For what he did, he was pretty much tops or as good as anyone else.


----------



## StreamOfTheSky (Jan 19, 2010)

There are a few options.  First of all, if you need to have 12 skills at max rank from level 1 on, Rogue is the only 8 +int skill class I know of that gets the social skills you probably need.  I don't know of any means of getting +4 int by race/template to cover a 6+int class, at least not ones that wouldn't have an awful ECL.  If it's ok to start with 6+ int skills and just crank up your int score, and you don't want Rogue, here are other options:

Bard
Pros: Large cha and social basis, with music and spells to bolster this.
Cons: Other than bardic knowledge, not much use for a very high int score.  Raising int above cha to make up for skill points would be slightly suboptimal.

Factotem (Dungeonscape)
Pros: Only class that gets every skill as a class skill.  Benefits heavily from a high int, arguably as much as a wizard does.  Class features tend to be "add int to x."  High int also allows you to take Font of Inspiration feat more frequently, a chain feat as important to the Factotem as Natural Spell is to Druids.
Cons: Only real con is not much cha-basis.  Aside from taking cha skills and makingi t an important stat, it's almost a dump stat for the class (even wisdom affects opportunistic piety, at least).

Beguiler (PH2)
Pros: Only full casting option (limited spell list, though not any more limiting than say...a Bard's list).  Int-based casting, so not unoptimized to max the hell out of int.  Benefits gained from feinting in combat + social class skills make cha worthy o being high, second to int.  Spells support social skill set.
Cons: ....None, really, other than having 6 + int skill points.  I think the class is a little over the top, myself.


----------



## Herzog (Jan 19, 2010)

I'd say the Able Learner Feat (from Races of Destiny) is something to go for.

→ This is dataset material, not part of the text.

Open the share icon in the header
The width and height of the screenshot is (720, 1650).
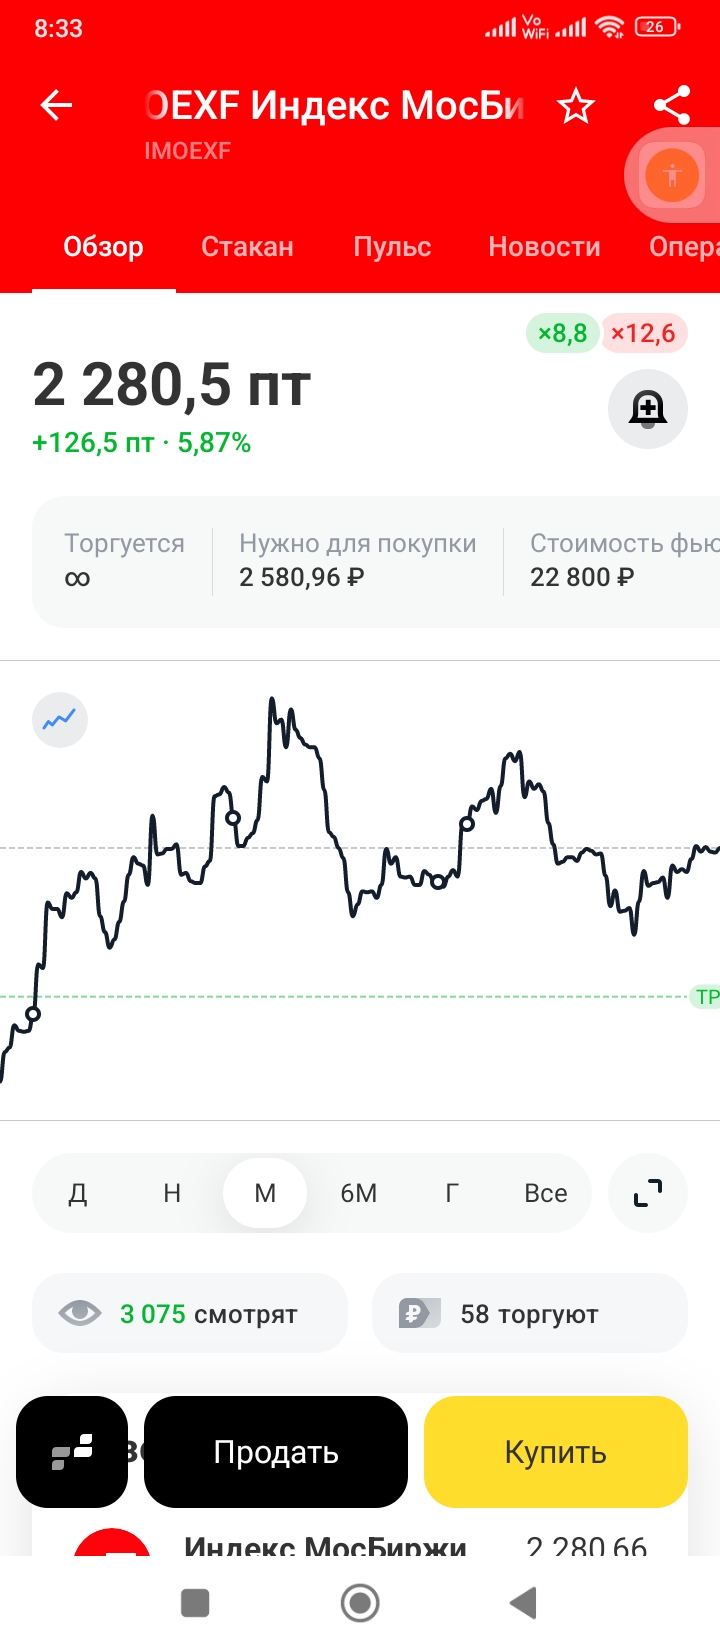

It allows you to buy all skills for one skillpoint per rank (even for cross class skills) although the max ranks remains the same.
Requires you to be Human, Doppleganger or Changeling though.

Other options to consider are the Bardic Knack alternate class feature ( from Player Handbook 2, replaces Bardic Knowledge) that allows you to treat all skills as if you had half your bard level in ranks in them. Trained only skills need to have at least 1 actual rank in them to allow this.

This could free up skillpoints you'd be pumping into cross class skills otherwise. (note that this feature does not let you qualify for feats or PrC's that require a number of ranks in a certain skill. You still need actual ranks for that)

Alternatively, the Jack of All Trades feat from Complete Adventurer allows you to treat all skills as if you had 1/2 a rank in them (effectively making all skills Untrained skills!) 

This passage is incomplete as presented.